### What is needed
Resume the article on the Municipal Court restructuring, continuing it past its last sentence.

### Page text
Corrigan Restructures Municipal Court – Moving Violations to Go to State Now

July 18, 2017 – In an unexpected move, Acting Town Manager Gayle Corrigan announced Tuesday that moving violations will no longer be heard in Municipal Court but will instead be heard by the Rhode Island Traffic Tribunal. Restructuring of the court had been on the Town Council’s agenda last Monday, but that meeting was adjourned before most agenda items were heard (including Municipal Court) after it dissolved into a yelling match and the fire marshal decided there were too many people in Council Chambers.

Ordinance violations (for instance, being caught with your dog off leash), housing violations (for instance, failure to mow your lawn), and parking tickets will continue to be heard in Municipal Court, which meets twice a month at Town Hall.

“This restructure will alleviate onerous compliance of fiduciary duties associated with traffic violations and save the Town $32,000 in software upgrades,” the announcement on the town’s website reads, referring to a software purchase required by the Department of Motor Vehicles that would cost the town $11,000 this year and $7,000 in each of the next three years.

The Municipal Court first popped up on the Town Council’s agenda during the winter, including discussion of the software purchase. The council ended up voting 3-2 to retain the court.

The court ended up back on the Town Council’s agenda on June 26, this time as “restructuring of Municipal Court.” Corrigan had been on the job for 10 days at that point and this was her first council meeting. She recommended getting rid of the court entirely, citing potential cost savings, including not having to make the DMV software purchase.

But the council stopped short of voting to get rid of the court after hearing from the municipal court judge, David Bazar.

Bazar, a resident who has been the town’s municipal court judge since 2003 (he is paid $5,000 a year), noted that he had never talked to Corrigan about the court and had only heard the court was on the agenda from his clerk. He said he didn’t think the council should abolish the court based on what he called incomplete information. He said traffic violation fees are shared between the town and RITT and that income would be lost. In addition, Bazar said, police overtime would almost certainly go up because issues that are resolved in pretrial hearings at the municipal court would require a trial at RITT, a longer and more involved process.

The Town Council tabled the discussion June 26. It was placed on the agenda for the July 10 meeting.

### Source data
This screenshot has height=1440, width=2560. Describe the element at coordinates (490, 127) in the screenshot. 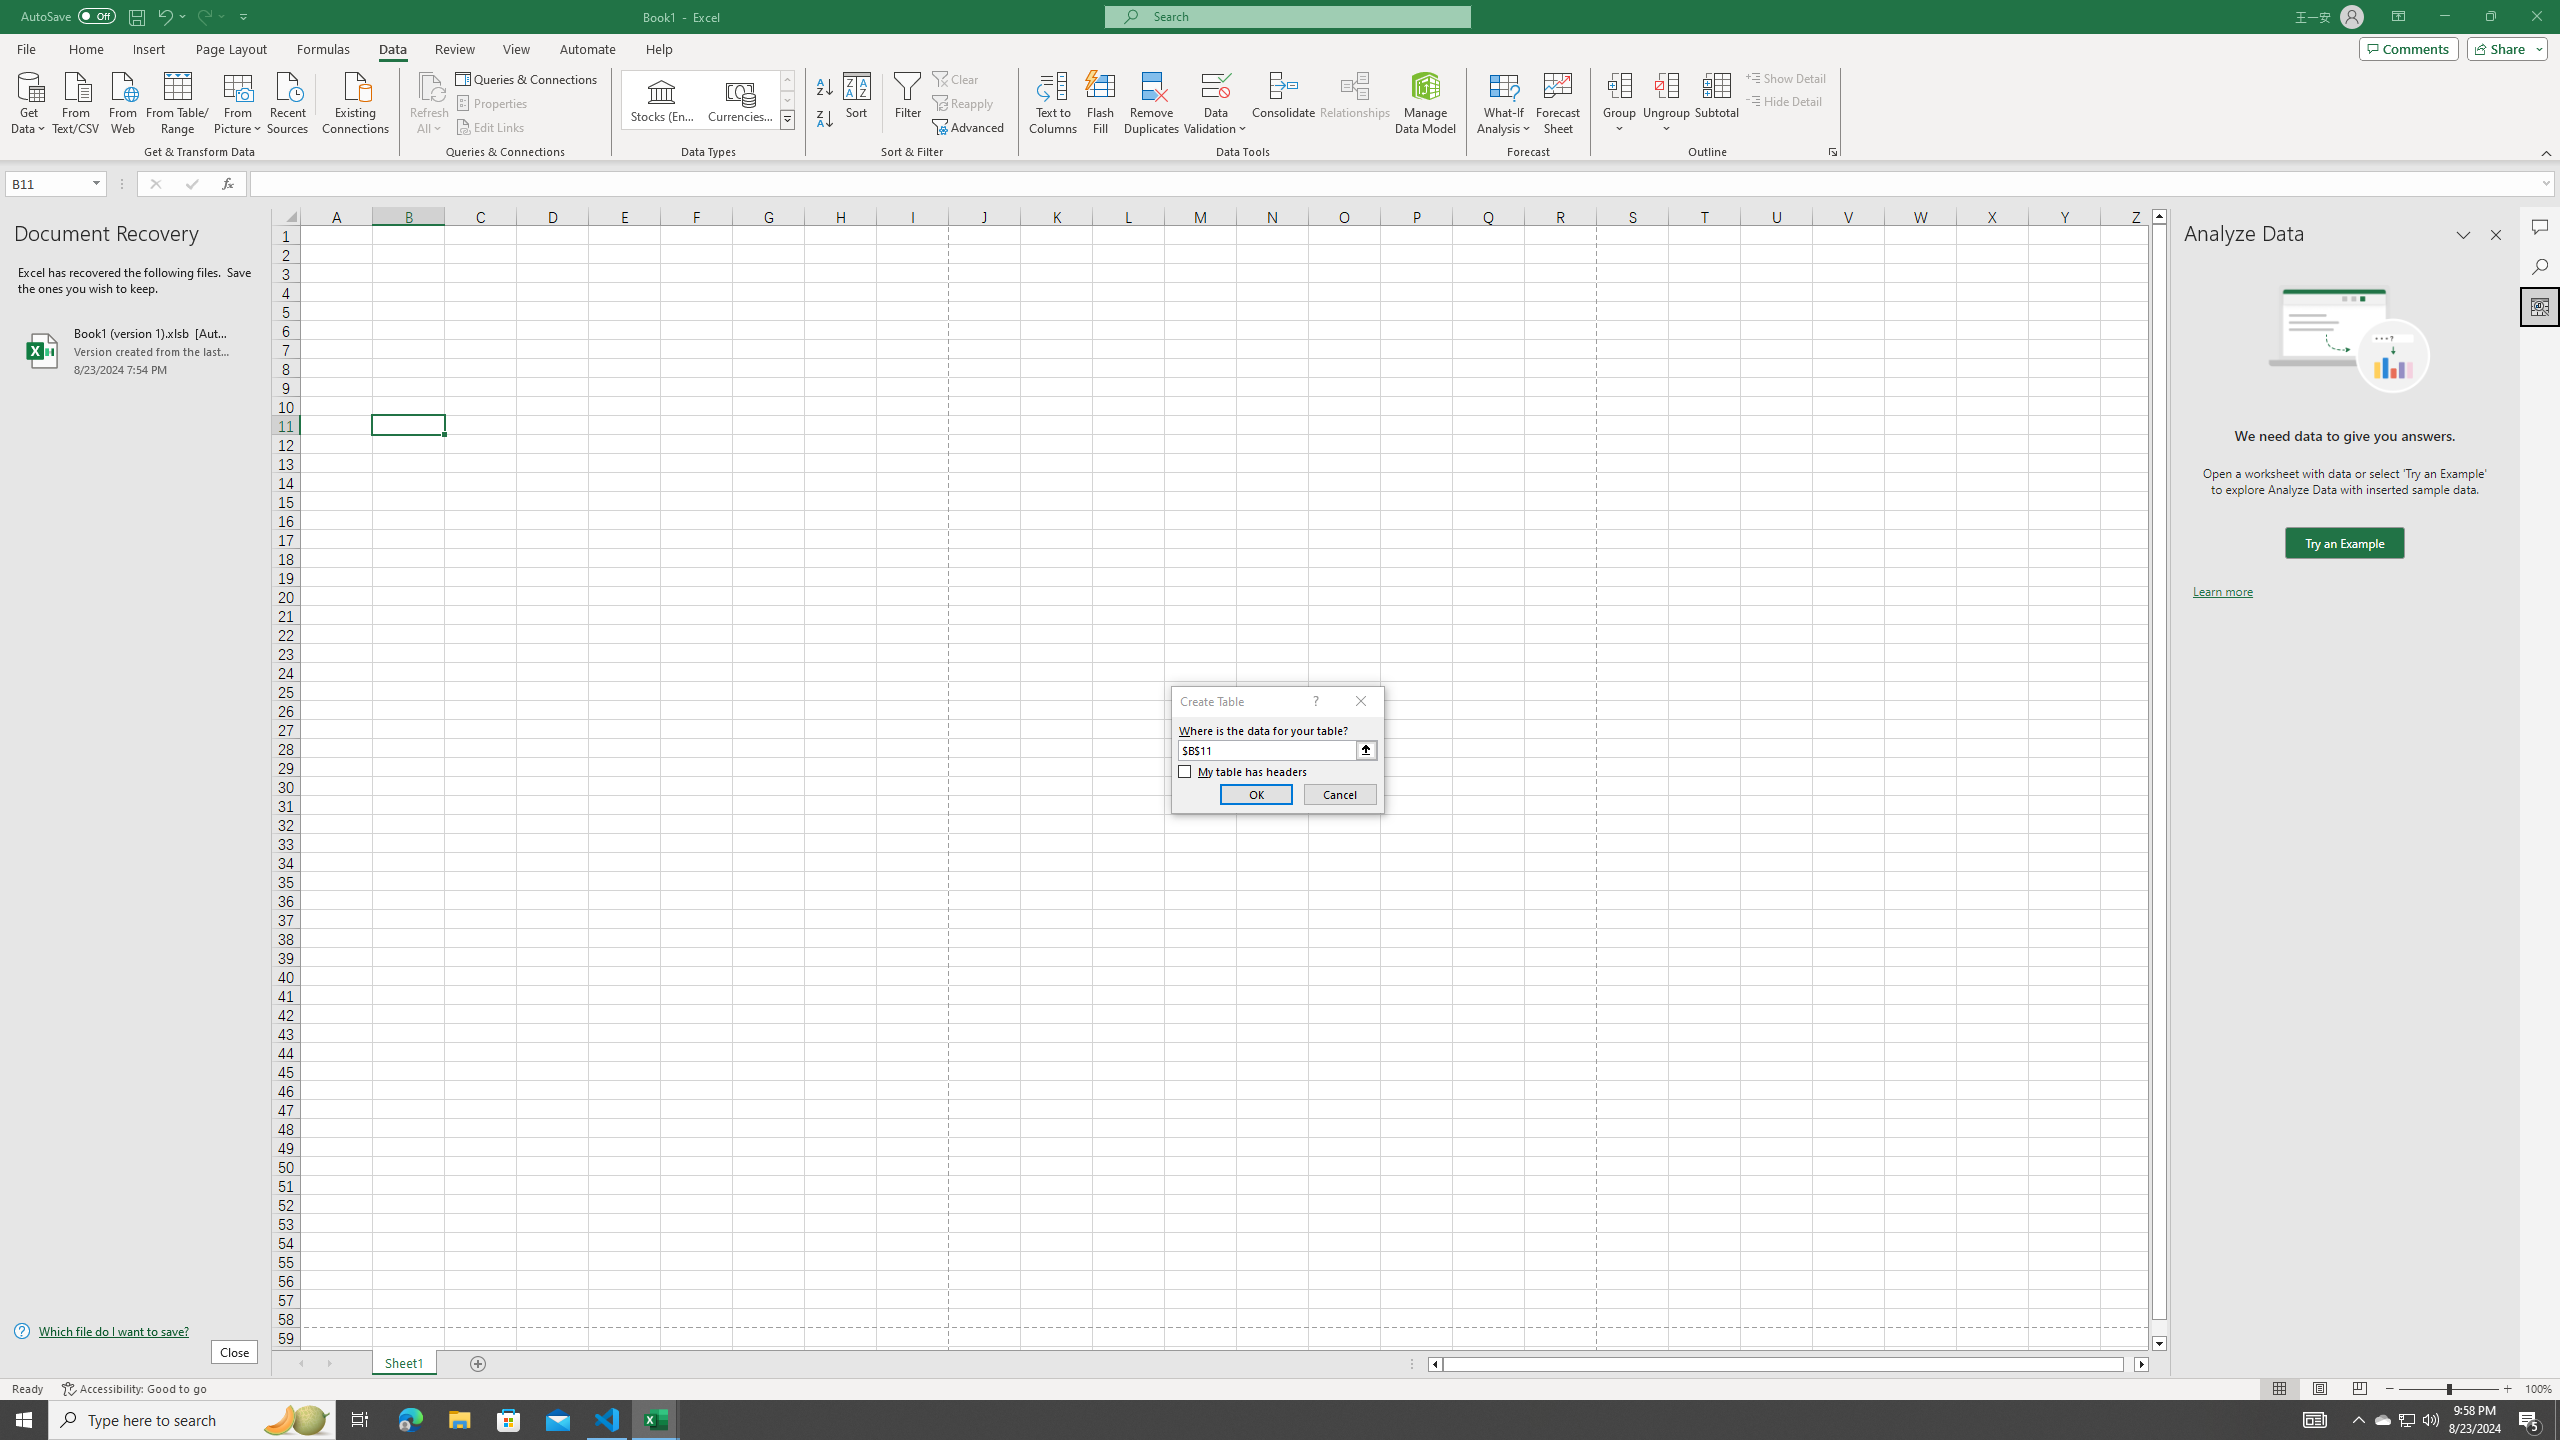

### Result of the task
“We wanted to have a public discussion about it,” said Council Vice President Sean Todd of why it was on the July 10 agenda. As for what changed between July 10 and now, Sean said, the acting town manager had the authority to take such actions on her own. Indeed, the press release mentions the town manager’s authority over municipal court:

“Under Chapter 72, § 72-18 of the Code of Ordinances, Municipal Court ‘shall be administered by the Town Manager. All matters of administration shall be the sole responsibility and in the sole jurisdiction of the Town Manager.’ The provision also gives the Town Manager authority to determine which cases will be heard in Municipal Court.”

It may have been Judge Bazar that alerted Corrigan to that clause in the municipal code. He said they finally spoke by phone for the first time on July 11, one day after the aborted Town Council meeting.

“When Gayle called me, I said I don’t think you have all the correct information,” Bazar said Tuesday (7/18/17). He said Corrigan mentioned the time crunch – the need to have the new software by Aug. 1.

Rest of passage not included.